Report on ASH 2014 – Part 4
American Society of Hematology annual meeting, San Francisco, USA, December 6-9, 2014
Second-generation medications: an update
Gleevec has long been the gold standard of CML treatment. But more potent second-generation medications (Tasigna and Sprycel) can now be used as first-choice treatments instead of Gleevec. So how well do these two drugs perform in controlling CML?
Tasigna (nilotinib): The initial study that compared Tasigna and Gleevec was called ENESTnd (for Evaluating Nilotinib Efficacy and Safety in Clinical Trials-Newly Diagnosed Patients), and long-term results are now available (Larson and colleagues. ASH 2014; abstract 4541). Among those still on the study medication after five years, 77% of people in the Tasigna group have a major molecular response (MMR) compared to 60% of those who started on Gleevec. Fewer people taking Tasigna have progressed to accelerated phase or blast crisis CML, and the number of people who have died (from any cause) is lower in the Tasigna group. A limitation, however, is that 40% of people initially in the Tasigna group and 50% in the Gleevec group have dropped out of the study.

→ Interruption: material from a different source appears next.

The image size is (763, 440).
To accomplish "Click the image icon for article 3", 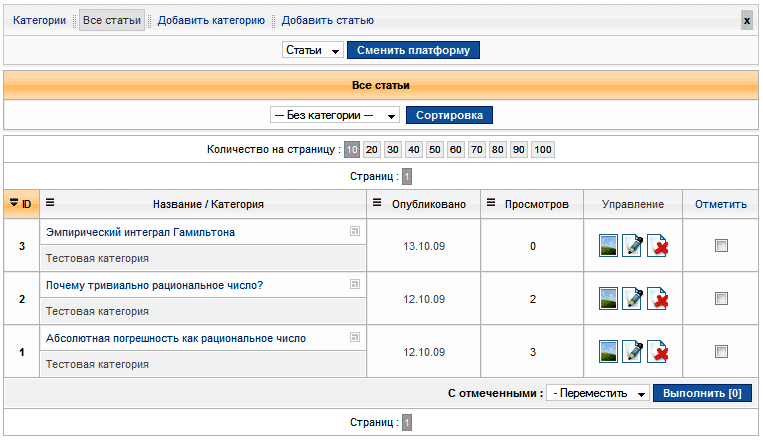I will pos(607,246).
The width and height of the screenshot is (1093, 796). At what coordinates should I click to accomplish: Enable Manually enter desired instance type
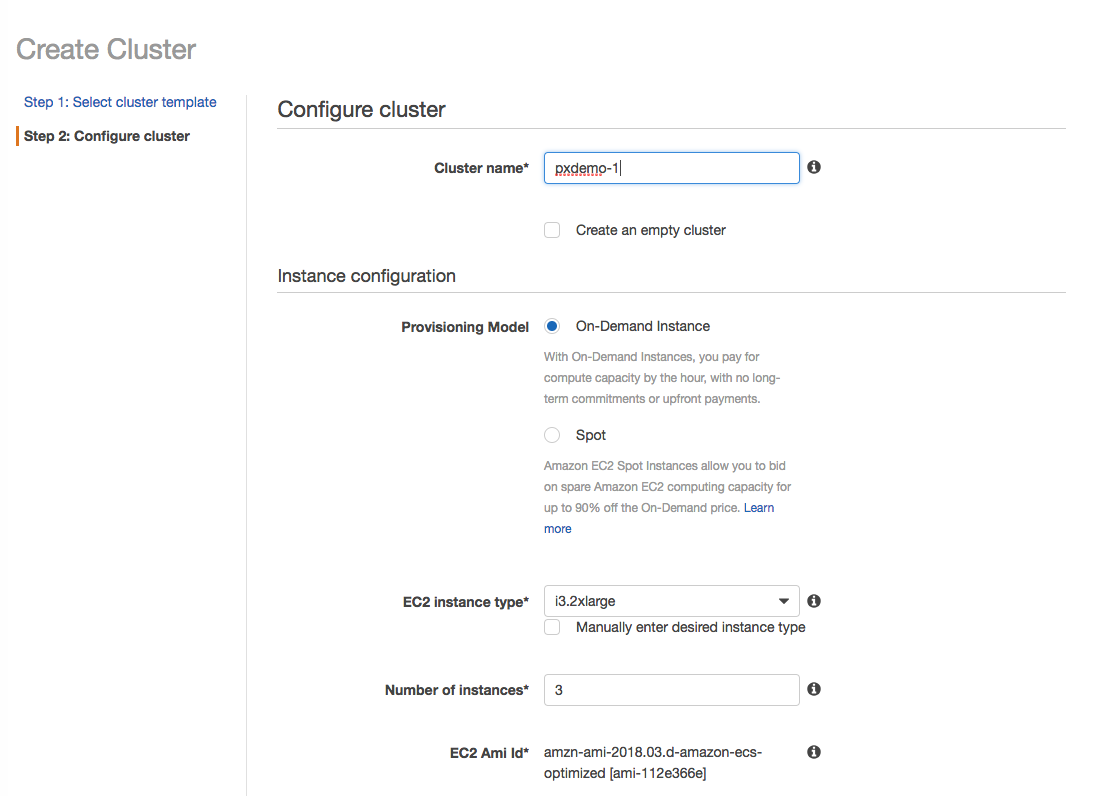point(552,627)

Similar results were seen in the ENESTxtnd study, which found that 72.5% of people newly-diagnosed with CML could achieve MMR in the first year of treatment with Tasigna (Hughes and colleagues. ASH 2014; abstract 4542). A separate phase II study in the U.S. reported even better results: 90% of people starting Tasigna early achieved MMR after a median of three months (Daver and colleagues. ASH 2014; abstract 3156). In addition, 45% had a complete molecular response (CMR; a 5-log reduction or better), meaning that leukemia was undetectable. A long-term study of first-choice Tasigna estimated that overall survival after six years was 91% (Gugliotta and colleagues. ASH 2014; abstract 3141).
Sprycel (dasatinib): The first studies to look at Sprycel as the starting therapy were called DASISION (for Dasatinib Versus Imatinib Study in Treatment-Naïve CML Patients), and the long-term results have now been reported (Cortes and colleagues. ASH 2014; abstract 152). At five years, 76% of people taking Sprycel had MMR compared to 64% of those who started on Gleevec. In addition, control of leukemia was achieved more quickly with Sprycel compared to Gleevec, with 84% of people attaining a two-log reduction in the first three months of Sprycel (compared to 64% with Gleevec). Overall survival at five years was similar in the two treatment groups (91% and 90%).
The largest study comparing Sprycel with Gleevec is called SPIRIT-2 (for STI571 Prospective International RandomIsed Trial), which enrolled over 800 people (O’Brien and colleagues. ASH 2014; abstract 517). At one year, 58% of people starting Sprycel had achieved a 3-log reduction compared to 43% in the Gleevec group. The rate of MMR was also slightly higher with Sprycel compared to Gleevec (54% vs. 49%). The risk of progressing to accelerated-phase or blast-crisis CML in the first three years of treatment was low with both medications (1.5% and 2.4%, respectively). People taking Gleevec had a much higher rate of withdrawing from treatment due to poor disease control compared to those taking Sprycel (9% vs. less than 1%). Another difference was side effects. Gastrointestinal symptoms were more likely with Gleevec, whereas fatigue, rash and headache were more common with Sprycel. A longer follow-up is needed to determine if this improved response with Sprycel translates to better long-term outcomes.
The many studies of CML medications produce a confusion of numbers, so one group has pooled the results of five studies to see how the second-generation drugs (Tasigna, Sprycel, Bosulif and Iclusig) stack up against Gleevec (Gurion and colleagues. ASH 2014; abstract 4563).
Overall, people were significantly more likely to achieve MMR at any time point with a second-generation agent compared to Gleevec. After a year of treatment, that likelihood was about twice as great (1.68). The key difference, however, was seen with complete molecular response (i.e. no detectable leukemia). Here the likelihood of reaching CMR after one years was more than twice as great (2.68). There was also a two-thirds reduction in the risk of CML progressing with the newer medications. However, this greater potency is associated with a higher risk of some side effects, such as blood clots, fluid around the lungs, and low platelet counts.
So the main benefits of the newer medications are that they can achieve faster control of leukemia, and a deeper response. Thus far, a faster response has not been shown to be associated with better long-term survival. However, a deeper response means that more people will reach CMR, which is necessary for those who would like to stop treatment in the future.